が、何を間違ったのか今では大黒さん(真言宗のお寺の住職の奥さん)に治まっているから人生は分からない。
そして出産してなお勉学を志し、得度し山で修行し、母校の宗門コースに学部入学し直し、春からは院生になるという。
彼女の飛躍はとどまることを知らないから恐ろしい。
一番恐ろしかったのは、本当に飛躍したいからという理由で、33歳からフィギュアスケートを習い始めたことだろうか。
「だって飛びたいんだもん」と言われたとき、「お前の人生は既にぶっ飛んでるから、これ以上飛ぶんじゃない」という私のツッコミは、友人たちから今でも称賛を浴びている。

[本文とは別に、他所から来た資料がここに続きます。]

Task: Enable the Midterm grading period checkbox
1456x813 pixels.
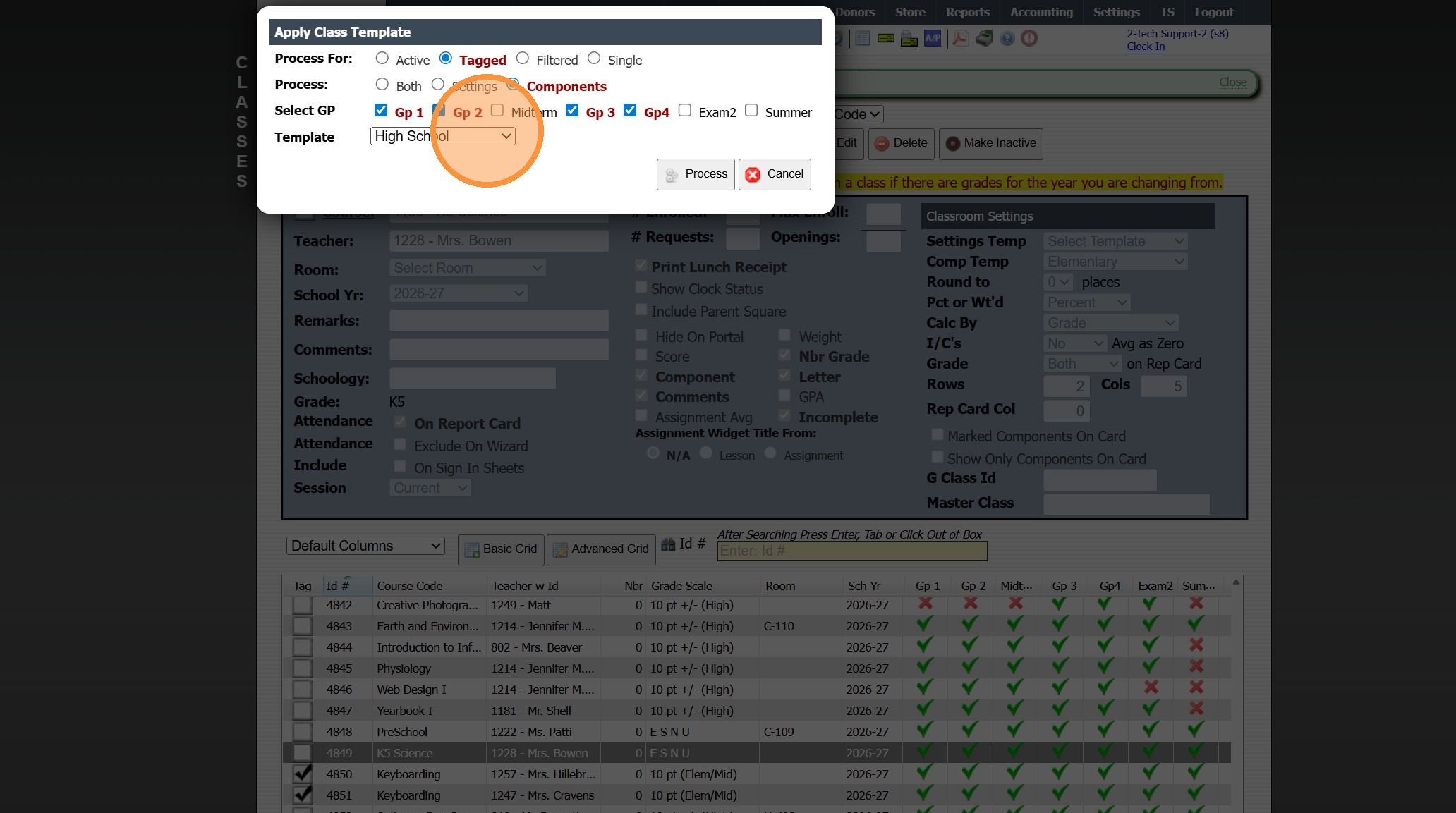Action: click(497, 111)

話していても「そうだよね」という同意よりも「そうなのか?」というツッコミのほうが圧倒的に多い彼女を、理解しようとしたことは一度もない。
逆に人でいたいなら理解してはいけないとも思っている。
ただ「価値観とは多様にあるものだ」いう当たり前のことを、当たり前に思えなかった私にとって、固定概念を打ち砕き続ける彼女の存在は特別だった。
彼女を否定も肯定もすることなく受け入れることによって、自分の許容力の素晴らしさを自画自賛することも確かにある。
だがそれ以上に、今だ変わらず友情を持ち続けているという事実が、互いに理解し合うことが必ずしも重要ではないのだということを教えてくれているようで嬉しくなる。
理解し合えなくてもいい。
ただ、相手を大切に思う気持ちさえあればいい。
彼女が私を思い出したとき、笑顔になってくれればそれでいい。
思い出だけでも笑わせてくれる彼女は、確かに私と寄り添ってくれているから。
それにしても、久しぶりに会った彼女は相変わらずだった。
9月には2児の母になるらしい。
………え? 4月から院生になるんだったんじゃ?
いや、考えちゃダメだ。
「おめでとう」だけでオッケーだ。